İnternetin dünyayı "global bir köye" çevirdiği sıkça söylense de, konu dijital yayın platformlarına geldiğinde sanal sınırlar hala dimdik ayakta duruyor. Netflix, Disney+ veya Amazon Prime gibi devlere abone olan bir kullanıcı, sosyal medyada tüm dünyanın konuştuğu popüler bir filmi arattığında "Bu içerik bölgenizde kullanılamıyor" uyarısıyla karşılaşabiliyor. Özellikle Türkiye gibi pazarlardaki kütüphanelerin, ABD veya İngiltere'deki orijinal kataloglara kıyasla sayısal ve niteliksel olarak farklılık göstermesi, aboneler arasında "aynı ücreti ödeyip daha az hizmet alma" hissi yaratıyor.
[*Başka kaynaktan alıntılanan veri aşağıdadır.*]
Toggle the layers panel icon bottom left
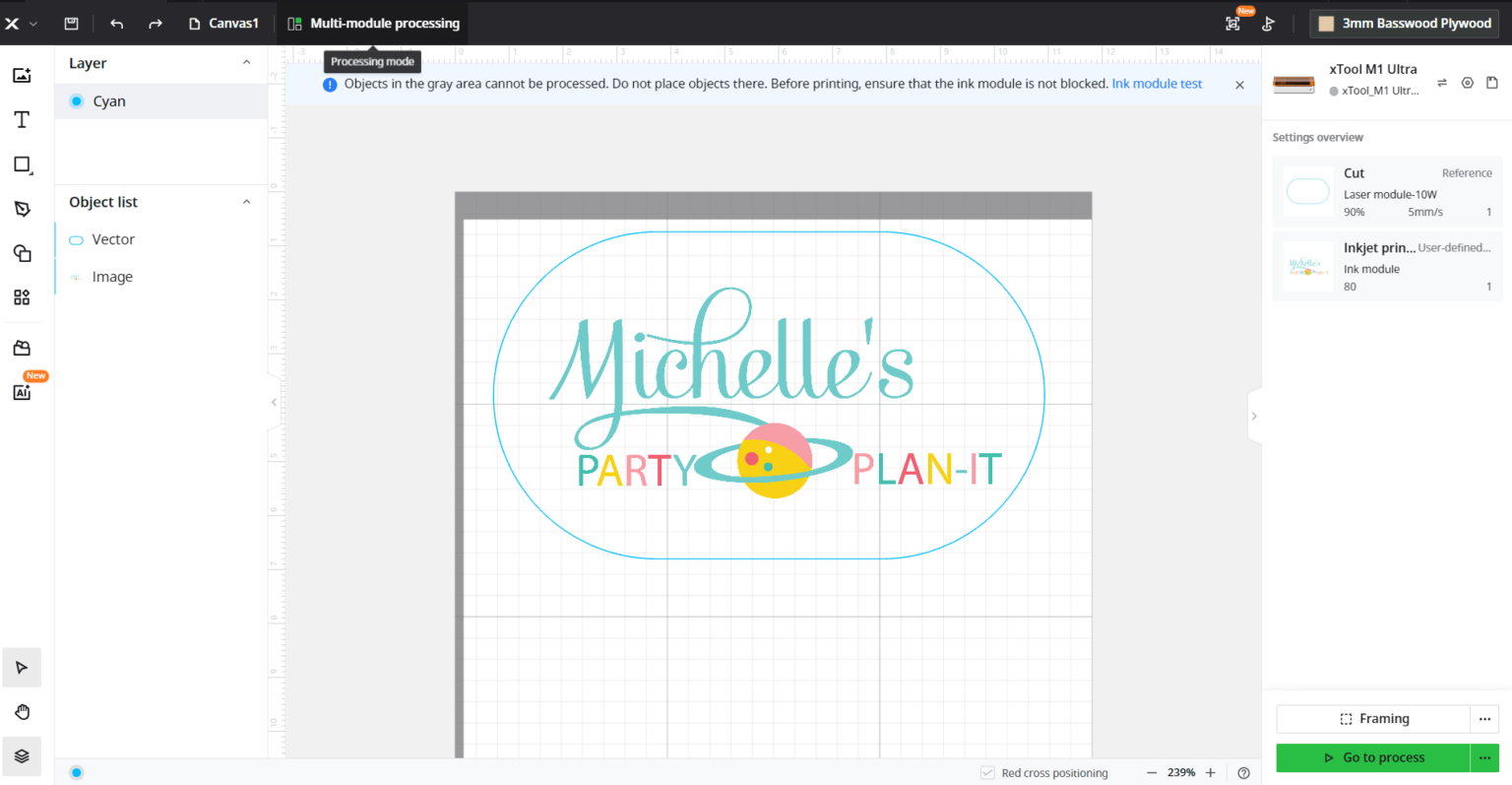This screenshot has height=785, width=1512. coord(22,755)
Bu durumun temelinde, platformların keyfi uygulamaları değil, film ve dizi endüstrisinin geleneksel "bölgesel lisanslama" modeli yatıyor. Bir yapım şirketi, filminin gösterim haklarını dünya genelinde tek bir platforma satmak yerine, geliri maksimize etmek için ülke bazında ayrı ayrı pazarlamayı tercih edebiliyor. Örneğin, ABD'de Netflix kataloğunda bulunan bir Hollywood filminin Türkiye yayın hakları, yıllar önce yapılan bir anlaşmayla yerel bir televizyon kanalına veya başka bir dijital platforma satılmış olabiliyor. Bu da, aynı platformun farklı ülkelerde bambaşka içerik menüleri sunmasına neden oluyor.
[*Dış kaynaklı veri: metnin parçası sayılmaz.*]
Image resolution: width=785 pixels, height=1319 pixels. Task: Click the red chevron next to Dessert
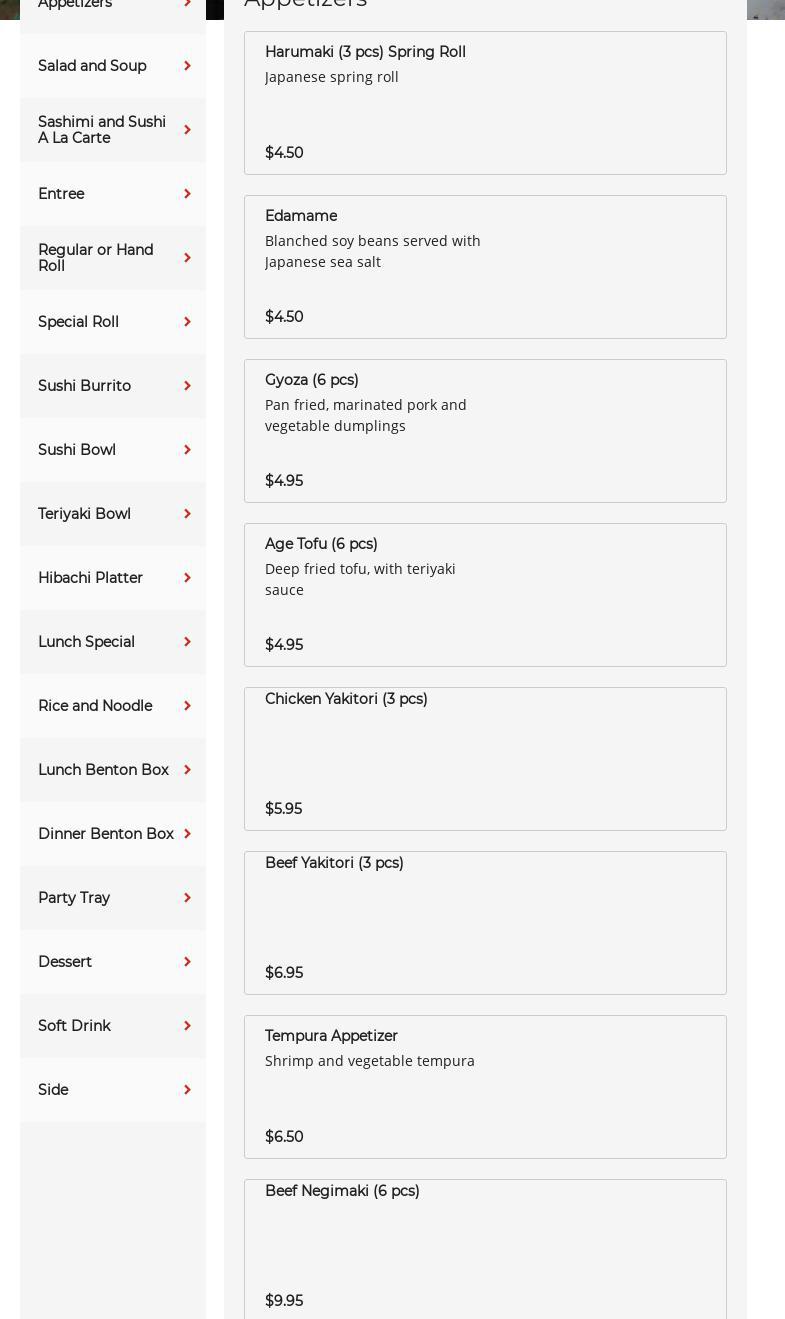(x=187, y=962)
Platformlar bu sorunu aşmak için son yıllarda "Netflix Originals" veya "Disney+ Originals" gibi kendi yapımlarına ağırlık vererek global bir standart yakalamaya çalışıyor. Kendi ürettikleri içeriklerin telif hakları kendilerine ait olduğu için bu diziler dünyanın her yerinde aynı anda yayına girebiliyor. Ancak stüdyo filmleri ve kült diziler söz konusu olduğunda, dijital sınırlar varlığını sürdürmeye devam ediyor. Kullanıcıların bu engelleri aşmak için başvurduğu VPN (Sanal Özel Ağ) yöntemleri ise platformların geliştirdiği yeni tespit teknolojileriyle giderek daha zor hale geliyor.